Essa questão é curiosa! Na verdade, esta Conferência, porque marxista, feminista e descolonial, é parte da construção da corrente anticapitalista do movimento feminista internacional e que queremos internacionalista. Teremos debates onde essa tensão e confronto, sobretudo com o feminismo liberal, mas também com o femonacionalismo, por exemplo, serão diretamente abordadas, numa perspetiva crítica e de superação. Mas a Conferência não é apenas um espaço de crítica e demarcação, é também – e sobretudo - um espaço de debate e construção de propostas e utopias tangíveis. Consideramos que as desigualdades têm raízes estruturais e sistémicas e, por isso, não consideramos que o sistema capitalista-patriarcal-colonial seja reformável, pelo contrário, consideramos que ele é em si próprio fonte e origem das desigualdades. Nesse sentido, o nosso debate é sobre a superação desse sistema e não sobre a sua reforma ou sobre como tornar mistos os espaços e os mecanismos da dominação.
Esperas que as discussões se traduzam em organização pós-Conferência?
Tivemos um debate sobre essa questão durante o processo de preparação da Conferência e temos expectativas diversas. Esperamos que possam surgir desta Conferência redes de contactos, e até intervenção comum, mesmo que de forma inorgânica. Ou seja, não é um objetivo explícito da Conferência, mas é possível que ela seja um espaço também para isso. Há vários temas, como a questão do trabalho doméstico e dos cuidados, os direitos sexuais e reprodutivos e os direitos na menopausa, por exemplo, que são parte da agenda de muitas ativistas e académicas de várias partes do mundo que se vão encontrar nesta Conferência. Seria interessante, por isso, criar redes ativistas de contacto, para acompanharmos o trabalho e o debate umas das outras, para aprendermos umas com as outras e para nos reforçamos mutuamente. No entanto, não faz parte dos objetivos da Conferência que cada uma de nós saia com (mais) uma carga de trabalhos para encaixar na sua vida. O que procuramos é que cada uma saia enriquecida pelos debates e que, mais organizadamente ou menos organizadamente, lance à terra as sementes que daqui levou.
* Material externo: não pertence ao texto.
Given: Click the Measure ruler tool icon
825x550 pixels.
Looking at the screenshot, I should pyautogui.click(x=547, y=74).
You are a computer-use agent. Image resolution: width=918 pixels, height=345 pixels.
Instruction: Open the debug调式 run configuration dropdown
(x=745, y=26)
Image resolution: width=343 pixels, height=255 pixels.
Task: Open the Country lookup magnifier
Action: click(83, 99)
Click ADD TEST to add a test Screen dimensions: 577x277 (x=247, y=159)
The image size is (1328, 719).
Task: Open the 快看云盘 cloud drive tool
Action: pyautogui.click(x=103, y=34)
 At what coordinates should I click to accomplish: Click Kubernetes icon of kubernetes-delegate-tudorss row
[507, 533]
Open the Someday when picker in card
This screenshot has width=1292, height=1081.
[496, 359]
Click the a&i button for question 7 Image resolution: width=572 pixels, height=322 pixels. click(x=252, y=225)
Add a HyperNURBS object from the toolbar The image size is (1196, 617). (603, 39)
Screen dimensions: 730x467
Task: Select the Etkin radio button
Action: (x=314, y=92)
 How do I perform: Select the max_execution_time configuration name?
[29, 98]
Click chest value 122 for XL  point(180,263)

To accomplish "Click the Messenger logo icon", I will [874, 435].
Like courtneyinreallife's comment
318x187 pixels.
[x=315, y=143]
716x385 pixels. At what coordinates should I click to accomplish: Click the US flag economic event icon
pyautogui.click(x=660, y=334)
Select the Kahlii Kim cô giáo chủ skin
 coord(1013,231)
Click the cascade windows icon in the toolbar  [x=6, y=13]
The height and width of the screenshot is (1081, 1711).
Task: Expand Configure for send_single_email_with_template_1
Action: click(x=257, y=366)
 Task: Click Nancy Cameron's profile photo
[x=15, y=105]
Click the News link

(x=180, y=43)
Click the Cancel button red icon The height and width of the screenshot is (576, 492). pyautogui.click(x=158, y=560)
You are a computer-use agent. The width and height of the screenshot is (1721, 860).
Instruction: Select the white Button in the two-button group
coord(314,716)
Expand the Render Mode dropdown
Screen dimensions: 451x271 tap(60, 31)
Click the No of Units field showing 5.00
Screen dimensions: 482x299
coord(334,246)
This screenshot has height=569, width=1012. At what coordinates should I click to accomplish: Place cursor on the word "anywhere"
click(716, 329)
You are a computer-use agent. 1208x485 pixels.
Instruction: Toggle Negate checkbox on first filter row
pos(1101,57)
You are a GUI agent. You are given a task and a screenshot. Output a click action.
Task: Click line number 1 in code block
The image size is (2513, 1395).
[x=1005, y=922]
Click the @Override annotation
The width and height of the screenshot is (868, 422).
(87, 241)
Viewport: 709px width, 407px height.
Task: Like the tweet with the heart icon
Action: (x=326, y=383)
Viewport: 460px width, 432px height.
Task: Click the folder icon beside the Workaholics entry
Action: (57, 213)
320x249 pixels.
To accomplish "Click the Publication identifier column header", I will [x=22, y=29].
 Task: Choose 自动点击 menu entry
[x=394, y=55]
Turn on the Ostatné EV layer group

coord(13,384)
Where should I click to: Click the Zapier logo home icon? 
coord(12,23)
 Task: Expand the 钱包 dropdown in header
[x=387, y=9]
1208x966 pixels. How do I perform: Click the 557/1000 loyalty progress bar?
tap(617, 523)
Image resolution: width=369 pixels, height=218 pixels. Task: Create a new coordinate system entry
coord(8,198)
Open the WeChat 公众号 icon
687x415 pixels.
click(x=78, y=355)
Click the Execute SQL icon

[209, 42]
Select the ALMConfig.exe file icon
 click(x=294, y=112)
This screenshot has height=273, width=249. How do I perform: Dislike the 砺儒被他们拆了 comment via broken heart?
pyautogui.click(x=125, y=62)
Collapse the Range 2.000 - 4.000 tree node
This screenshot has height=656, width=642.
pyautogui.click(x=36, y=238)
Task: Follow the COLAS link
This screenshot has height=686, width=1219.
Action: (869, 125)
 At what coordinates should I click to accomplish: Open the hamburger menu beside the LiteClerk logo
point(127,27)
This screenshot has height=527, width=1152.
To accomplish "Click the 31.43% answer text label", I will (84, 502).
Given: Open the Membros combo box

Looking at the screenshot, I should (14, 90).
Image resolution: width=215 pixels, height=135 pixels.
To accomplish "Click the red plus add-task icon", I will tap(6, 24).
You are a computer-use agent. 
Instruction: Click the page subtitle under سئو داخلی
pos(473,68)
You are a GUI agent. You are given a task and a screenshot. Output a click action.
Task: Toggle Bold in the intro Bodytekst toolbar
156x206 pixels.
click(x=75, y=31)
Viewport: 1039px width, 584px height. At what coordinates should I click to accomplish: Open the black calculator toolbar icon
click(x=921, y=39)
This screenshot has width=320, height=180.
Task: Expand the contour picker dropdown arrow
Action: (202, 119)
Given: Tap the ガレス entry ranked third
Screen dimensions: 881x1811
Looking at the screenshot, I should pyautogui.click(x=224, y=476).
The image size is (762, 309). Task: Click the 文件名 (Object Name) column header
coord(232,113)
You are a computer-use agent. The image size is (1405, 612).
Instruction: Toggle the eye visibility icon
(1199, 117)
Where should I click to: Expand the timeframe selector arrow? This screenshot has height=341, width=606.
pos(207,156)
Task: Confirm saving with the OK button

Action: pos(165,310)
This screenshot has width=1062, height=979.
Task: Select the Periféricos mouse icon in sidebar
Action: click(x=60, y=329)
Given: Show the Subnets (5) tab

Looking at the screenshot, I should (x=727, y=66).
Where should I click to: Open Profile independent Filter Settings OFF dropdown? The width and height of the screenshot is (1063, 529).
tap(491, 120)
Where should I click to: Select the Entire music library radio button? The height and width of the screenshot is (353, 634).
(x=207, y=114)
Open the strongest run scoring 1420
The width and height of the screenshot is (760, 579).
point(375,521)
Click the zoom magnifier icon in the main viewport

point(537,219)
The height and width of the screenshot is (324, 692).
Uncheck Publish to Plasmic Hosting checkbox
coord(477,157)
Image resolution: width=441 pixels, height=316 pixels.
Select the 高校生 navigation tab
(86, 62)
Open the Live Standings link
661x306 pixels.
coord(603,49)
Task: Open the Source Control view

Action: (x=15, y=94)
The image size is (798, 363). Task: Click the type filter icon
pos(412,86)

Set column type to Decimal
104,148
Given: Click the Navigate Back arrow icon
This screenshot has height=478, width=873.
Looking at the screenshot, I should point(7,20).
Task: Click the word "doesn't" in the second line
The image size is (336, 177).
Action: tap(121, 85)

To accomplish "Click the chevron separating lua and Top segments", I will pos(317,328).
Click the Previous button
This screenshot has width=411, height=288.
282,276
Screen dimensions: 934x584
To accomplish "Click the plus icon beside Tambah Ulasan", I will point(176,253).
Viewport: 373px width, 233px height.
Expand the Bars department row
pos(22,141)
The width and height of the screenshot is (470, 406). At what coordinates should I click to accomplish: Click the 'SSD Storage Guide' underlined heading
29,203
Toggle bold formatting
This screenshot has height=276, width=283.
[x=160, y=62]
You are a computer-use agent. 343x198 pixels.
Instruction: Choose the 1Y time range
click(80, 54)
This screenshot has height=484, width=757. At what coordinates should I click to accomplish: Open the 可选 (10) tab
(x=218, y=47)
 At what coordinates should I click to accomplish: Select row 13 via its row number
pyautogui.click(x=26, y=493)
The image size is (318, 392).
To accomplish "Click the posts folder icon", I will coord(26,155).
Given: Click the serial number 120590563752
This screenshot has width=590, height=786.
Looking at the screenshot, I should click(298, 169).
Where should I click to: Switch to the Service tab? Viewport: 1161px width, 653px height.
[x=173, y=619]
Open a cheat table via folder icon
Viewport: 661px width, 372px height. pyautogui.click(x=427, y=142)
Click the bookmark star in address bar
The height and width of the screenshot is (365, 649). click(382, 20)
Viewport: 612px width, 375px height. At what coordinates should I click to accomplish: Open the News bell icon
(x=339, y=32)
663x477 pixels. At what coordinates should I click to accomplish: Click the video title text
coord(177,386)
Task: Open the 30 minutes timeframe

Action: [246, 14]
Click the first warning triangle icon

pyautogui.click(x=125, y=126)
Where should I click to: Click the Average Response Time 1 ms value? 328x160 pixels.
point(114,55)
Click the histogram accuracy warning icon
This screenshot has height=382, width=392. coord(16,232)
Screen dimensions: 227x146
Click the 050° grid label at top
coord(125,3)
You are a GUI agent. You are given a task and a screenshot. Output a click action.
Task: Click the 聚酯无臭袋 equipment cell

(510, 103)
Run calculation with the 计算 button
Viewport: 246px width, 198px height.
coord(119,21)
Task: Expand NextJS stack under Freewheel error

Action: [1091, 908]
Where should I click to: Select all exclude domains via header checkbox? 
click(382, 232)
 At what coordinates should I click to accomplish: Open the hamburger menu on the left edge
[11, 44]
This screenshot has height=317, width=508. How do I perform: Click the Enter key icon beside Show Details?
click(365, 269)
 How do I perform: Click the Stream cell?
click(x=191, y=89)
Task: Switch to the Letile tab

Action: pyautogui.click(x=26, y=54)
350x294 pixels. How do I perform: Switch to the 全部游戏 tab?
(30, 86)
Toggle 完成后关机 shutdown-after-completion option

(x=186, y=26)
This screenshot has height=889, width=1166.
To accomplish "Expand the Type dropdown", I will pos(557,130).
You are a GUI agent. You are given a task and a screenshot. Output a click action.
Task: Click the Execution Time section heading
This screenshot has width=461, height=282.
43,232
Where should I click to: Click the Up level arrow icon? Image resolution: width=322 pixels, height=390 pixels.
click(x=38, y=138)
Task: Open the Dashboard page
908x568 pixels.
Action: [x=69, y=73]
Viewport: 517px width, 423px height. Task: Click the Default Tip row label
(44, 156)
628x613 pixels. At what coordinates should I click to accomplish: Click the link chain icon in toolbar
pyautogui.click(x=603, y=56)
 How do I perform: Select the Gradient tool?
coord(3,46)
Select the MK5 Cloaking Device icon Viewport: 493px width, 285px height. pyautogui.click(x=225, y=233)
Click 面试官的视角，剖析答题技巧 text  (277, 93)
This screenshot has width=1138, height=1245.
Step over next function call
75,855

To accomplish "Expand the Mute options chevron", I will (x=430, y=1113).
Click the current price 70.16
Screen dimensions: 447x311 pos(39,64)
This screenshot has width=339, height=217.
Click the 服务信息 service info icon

Aquilo que ativamente quisemos evitar foi que a Conferência impusesse um modo de organização das lutas. Somos muito diversas, vimos e atuamos em contextos muito diferentes e, por isso, a nossa regra é respeitarmos, aprendermos e confiarmos umas nas outras. Estamos certas que, independentemente do modo como isso acontecer, esta Conferência será para todas um momento importante que construímos e vivemos em comum.